Arte

Fábrica de Cultura da Cachoeirinha celebra Dia do Índio

“Sou guerreiro imortal derradeiro / Deste chão o senhor verdadeiro / Semente eu sou a primeira / Da pura alma brasileira!”. Os versos acima, do samba da escola carioca Imperatriz Leopoldinense em 2017 traduzem a valorização e a reflexão para uma data que se aproxima: o Dia do Índio, em 19 de abril. Para enfatizar a data, a Fábrica de Cultura Vila Nova Cachoeirinha promoverá dois eventos.

Na sexta-feira (6/4), a partir das 15h, o projeto A história do Autor trará o escritor paraense Daniel Munduruku para bater um papo sobre suas obras e trajetória.
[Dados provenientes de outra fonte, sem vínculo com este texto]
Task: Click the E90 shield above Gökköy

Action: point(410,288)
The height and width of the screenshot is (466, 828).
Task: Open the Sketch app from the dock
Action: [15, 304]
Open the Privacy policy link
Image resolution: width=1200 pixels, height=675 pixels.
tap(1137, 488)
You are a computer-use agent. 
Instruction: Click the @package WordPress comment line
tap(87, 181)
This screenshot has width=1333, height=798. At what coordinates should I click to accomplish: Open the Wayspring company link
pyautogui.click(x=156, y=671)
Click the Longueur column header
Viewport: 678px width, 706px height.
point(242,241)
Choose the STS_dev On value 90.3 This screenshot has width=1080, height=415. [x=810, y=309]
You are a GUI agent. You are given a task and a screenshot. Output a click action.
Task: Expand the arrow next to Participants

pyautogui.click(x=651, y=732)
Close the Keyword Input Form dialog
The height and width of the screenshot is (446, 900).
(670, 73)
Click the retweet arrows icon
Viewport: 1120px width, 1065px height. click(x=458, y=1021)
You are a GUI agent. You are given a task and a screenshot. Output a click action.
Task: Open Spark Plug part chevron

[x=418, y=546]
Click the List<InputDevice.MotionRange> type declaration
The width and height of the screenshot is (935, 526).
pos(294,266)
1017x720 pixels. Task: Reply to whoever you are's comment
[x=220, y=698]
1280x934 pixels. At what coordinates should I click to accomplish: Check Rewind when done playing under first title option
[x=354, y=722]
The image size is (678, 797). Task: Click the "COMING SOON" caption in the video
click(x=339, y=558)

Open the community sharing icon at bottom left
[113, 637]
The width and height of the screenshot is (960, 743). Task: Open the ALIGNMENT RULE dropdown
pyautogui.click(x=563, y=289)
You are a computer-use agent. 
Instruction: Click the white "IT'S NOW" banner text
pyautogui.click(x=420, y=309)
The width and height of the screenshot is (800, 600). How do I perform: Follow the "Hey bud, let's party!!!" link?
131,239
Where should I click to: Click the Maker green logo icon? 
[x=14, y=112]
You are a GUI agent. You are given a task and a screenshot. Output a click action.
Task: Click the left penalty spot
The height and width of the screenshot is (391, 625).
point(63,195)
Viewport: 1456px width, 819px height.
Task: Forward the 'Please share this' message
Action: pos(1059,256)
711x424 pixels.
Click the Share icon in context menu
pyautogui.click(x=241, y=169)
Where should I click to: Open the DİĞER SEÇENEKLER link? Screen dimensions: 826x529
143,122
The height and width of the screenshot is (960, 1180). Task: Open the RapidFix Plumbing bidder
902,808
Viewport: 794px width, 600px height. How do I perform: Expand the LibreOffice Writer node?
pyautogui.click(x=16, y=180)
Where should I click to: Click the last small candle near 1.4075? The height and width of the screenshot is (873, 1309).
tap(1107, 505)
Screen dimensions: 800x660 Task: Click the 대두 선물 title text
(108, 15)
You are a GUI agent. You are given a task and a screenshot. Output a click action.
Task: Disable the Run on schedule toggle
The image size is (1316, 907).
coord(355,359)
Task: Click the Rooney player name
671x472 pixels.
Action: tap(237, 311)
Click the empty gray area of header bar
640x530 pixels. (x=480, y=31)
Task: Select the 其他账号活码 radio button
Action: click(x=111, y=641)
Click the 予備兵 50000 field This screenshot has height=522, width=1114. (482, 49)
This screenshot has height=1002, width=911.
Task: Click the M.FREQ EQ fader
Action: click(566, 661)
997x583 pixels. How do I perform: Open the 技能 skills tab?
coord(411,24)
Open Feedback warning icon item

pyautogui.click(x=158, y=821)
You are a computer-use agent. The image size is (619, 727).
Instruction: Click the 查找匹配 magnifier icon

A obra Meu Avô Apolinário foi selecionada pela Unesco e recebeu menção honrosa no Prêmio Literatura para Crianças e Jovens, na questão da tolerância. Mundruku pertence a um dos 307 grupos indígenas do país do povo de mesmo nome. Porém, rejeita o termo índio.

“A gente não quer ser tratado por esse apelido horroroso que colocaram na gente, e sim pelos nossos nomes. Eu ser Munduruku é diferente de ser índio. Índio é uma invenção, folclore puro, mas ser Munduruku é ter toda uma série de saberes que me dá identidade”, afirmou o escritor em entrevista para o jornal A Tarde, em 2014.

Já quarta-feira (19/4), às 15h, a data será celebrada com a tribo Tekoa Itakupe. Apresentações do coral Guarani, a dança Xondaro e uma roda de conversa sobre os costumes e como a tribo vive atualmente darão o tom do encontro. O nome da tribo significa “atrás da pedra” e faz parte das aldeias da Terra Indígena Jaraguá.

Os eventos são gratuitos. A Fábrica de Cultura Vila Nova Cachoeirinha está localizada na Rua Franklin do Amaral, 1.575.